The mechanism(s) underlying the protective effect of METT against testicular toxicity induced by SVP in rats could be attributed to the increased release of testosterone, FSH and LH serum levels. It was previously reported that abnormalities in the synthesis and release of androgens or their depletion by medical or surgical castration may suppress libido and decline erectile and ejaculatory functions [35,36]. The other possible mechanism of the protective effect of METT could be due to its potent anti-oxidant property, so reducing oxidative stress in the testis and improving reproductive function. The anti-oxidant activity of METT was previously attributed to the presence of 4,5-di-p-coumaroylquinic acid that previously isolated from T. terrestris fruits and proved to exhibit a potent anti-oxidant effect [34].
CONCLUSION
SVP induces testicular toxicity in male rats. The METT has protective and anti-oxidant effects against SVP-induced testicular toxicity. The protective effect of METT against SVP toxicity might be due to the increased release of testosterone, FSH and LH and the enhancement of activity anti-oxidant enzymes in testicular tissue by METT. These results affirm the traditional use of T. terrestris fruits as a potent aphrodisiac for treating male sexual impotency and erectile dysfunction in patients.
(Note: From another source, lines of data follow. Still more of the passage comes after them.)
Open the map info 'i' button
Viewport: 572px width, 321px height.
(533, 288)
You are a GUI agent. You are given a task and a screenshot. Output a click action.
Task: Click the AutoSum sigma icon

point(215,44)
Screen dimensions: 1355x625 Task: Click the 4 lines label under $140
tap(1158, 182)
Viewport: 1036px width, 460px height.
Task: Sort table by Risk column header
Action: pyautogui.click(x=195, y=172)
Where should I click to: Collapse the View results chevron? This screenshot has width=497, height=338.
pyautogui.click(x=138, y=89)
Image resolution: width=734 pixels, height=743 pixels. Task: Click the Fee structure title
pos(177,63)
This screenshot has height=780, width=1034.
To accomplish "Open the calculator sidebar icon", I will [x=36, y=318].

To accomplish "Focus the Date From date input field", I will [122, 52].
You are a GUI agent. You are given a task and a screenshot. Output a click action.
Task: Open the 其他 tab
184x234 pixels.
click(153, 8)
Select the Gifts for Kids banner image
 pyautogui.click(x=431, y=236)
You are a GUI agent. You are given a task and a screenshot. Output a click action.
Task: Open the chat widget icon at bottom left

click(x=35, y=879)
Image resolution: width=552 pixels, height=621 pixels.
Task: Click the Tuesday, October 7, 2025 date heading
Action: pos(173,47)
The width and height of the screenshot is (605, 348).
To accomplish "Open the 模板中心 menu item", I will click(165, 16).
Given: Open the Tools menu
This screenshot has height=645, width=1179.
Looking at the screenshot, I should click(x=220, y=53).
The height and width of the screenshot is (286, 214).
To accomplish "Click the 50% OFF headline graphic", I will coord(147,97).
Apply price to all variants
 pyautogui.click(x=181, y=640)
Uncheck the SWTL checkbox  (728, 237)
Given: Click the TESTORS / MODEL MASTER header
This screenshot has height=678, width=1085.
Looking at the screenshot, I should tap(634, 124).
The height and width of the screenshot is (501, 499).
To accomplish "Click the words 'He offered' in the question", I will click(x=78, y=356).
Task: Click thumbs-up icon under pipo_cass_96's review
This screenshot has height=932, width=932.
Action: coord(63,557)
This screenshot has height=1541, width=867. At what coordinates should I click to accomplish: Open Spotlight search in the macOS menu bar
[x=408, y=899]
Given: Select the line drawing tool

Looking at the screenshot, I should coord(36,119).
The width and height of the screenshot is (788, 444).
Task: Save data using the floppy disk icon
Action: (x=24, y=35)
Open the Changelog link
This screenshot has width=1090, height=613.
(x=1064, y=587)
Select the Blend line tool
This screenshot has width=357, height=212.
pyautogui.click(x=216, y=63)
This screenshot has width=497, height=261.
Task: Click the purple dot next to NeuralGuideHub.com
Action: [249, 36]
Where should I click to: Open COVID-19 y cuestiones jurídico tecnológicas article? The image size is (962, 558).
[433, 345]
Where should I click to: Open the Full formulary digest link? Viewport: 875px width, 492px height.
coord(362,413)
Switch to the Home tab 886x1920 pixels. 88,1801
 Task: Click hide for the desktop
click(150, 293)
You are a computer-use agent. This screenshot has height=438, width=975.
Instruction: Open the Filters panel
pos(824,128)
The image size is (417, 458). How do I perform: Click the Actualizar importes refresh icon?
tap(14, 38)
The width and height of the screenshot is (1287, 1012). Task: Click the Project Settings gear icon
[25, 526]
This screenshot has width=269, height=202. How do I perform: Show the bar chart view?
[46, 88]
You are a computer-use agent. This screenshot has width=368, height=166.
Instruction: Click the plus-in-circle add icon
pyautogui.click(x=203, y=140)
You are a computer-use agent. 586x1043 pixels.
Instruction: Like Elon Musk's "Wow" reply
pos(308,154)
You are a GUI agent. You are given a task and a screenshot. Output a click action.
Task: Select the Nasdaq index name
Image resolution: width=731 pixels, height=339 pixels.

Therefore, T. terrestris fruits may be beneficial for male patients suffering from infertility due to oxidative stress. Moreover, isolation of bioactive constituents of T. terrestris fruits is necessary to search for safe, natural anti-oxidant agents to be developed for the prevention of infertility in males.
ACKNOWLEDGMENT
The authors acknowledge Mr. Ahmed El-Shabrawy at Pharmacology Department, Faculty of Veterinary Medicine, Cairo University for his help in rearing and handling of rats. This work has been performed by the authors of their own interest.
Footnotes
Source of Support: Nil,
Conflict of Interest: None declared.